Our changing times today underscore that as market phases mature, the uncertainty actually accelerates.

Think of it this way: at either end of a parabolic spectrum there is no way to go but in the opposite direction.  At that point of conjunctive similitude, "your guess as to what will pop out first is as good as anyone else's".

Thus, quantitative analysis tells us that things tend to bunch up and correlate more directly at inflection points (such as market bottoms or tops) than they do during the phase progressions.  As things advance the correlative disparity between those things that "matched up" begins to widen, exacerbating speculation and uncertainty about what jumps out to lead the pack, what is leading  and what is lagging behind.

As we scan the current landscape, it is fruitful to fall back upon our objective statistics based training.  Removing emotional biases allows this observer to capture a market's inherent numerical value, whereas a more subjective approach tends to produce the kind of paralysis and panic trading style we have been witnessing across the board of late.
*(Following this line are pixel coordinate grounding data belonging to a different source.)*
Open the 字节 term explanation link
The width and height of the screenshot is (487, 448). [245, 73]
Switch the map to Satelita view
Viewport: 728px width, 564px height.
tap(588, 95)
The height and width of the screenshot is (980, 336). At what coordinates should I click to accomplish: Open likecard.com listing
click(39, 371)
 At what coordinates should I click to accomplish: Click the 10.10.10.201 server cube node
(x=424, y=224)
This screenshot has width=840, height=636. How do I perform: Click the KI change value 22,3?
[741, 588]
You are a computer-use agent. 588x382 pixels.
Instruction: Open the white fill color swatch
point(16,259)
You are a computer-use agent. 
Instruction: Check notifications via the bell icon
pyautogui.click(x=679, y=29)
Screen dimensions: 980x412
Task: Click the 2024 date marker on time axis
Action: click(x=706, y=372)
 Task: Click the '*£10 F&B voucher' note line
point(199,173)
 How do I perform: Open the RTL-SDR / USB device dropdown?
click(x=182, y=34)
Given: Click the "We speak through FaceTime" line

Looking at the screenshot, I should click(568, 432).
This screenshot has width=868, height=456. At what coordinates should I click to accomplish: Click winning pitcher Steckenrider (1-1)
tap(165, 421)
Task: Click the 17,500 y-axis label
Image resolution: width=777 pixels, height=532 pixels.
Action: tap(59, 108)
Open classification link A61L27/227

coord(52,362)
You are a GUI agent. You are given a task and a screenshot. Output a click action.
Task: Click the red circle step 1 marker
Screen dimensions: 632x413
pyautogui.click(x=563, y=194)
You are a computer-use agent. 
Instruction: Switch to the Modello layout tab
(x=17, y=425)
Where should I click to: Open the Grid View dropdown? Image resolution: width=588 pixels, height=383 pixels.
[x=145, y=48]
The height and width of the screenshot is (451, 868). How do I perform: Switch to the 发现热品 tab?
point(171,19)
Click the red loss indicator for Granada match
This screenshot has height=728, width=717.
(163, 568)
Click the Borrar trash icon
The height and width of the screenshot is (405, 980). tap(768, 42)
As such, I feel comfortable declaring that opportunity persists all across the financial spectrum, even at this late stage in the advance.  The contradictory fear that bull markets are collapsing is offset by improving fundamentals, particularly employment, wages, low interest rates, and business productivity.  In spite of historically low returns on fixed income products, there has been sufficient movement upwards in interest rates during the past year that it no longer is unreasonable to supplement portfolio modeling of stocks only  with short and intermediate term yield investments.  Asset class diversification is at its most optimal point in a decade.

Despite this fact, most portfolios are still equity top-heavy.  I think this is a good time to review one's winners and losers in that realm and to "park" cash in alternative spaces.

Perception, I suppose...

Over the long term, earnings drive price performance.  Although earnings have been improving during the recovery since the end of the Recession, there is a noticeable slow down in rates of earnings acceleration  which might give one pause about how long the pace of growth could persist.  Exogenous factors such as politics and current events are the great unknowns.  Forward earnings estimates indicate that profits will be maintained, but perhaps at a moderating pace.  Vigilance...and sector rotation....is absolutely necessary right now.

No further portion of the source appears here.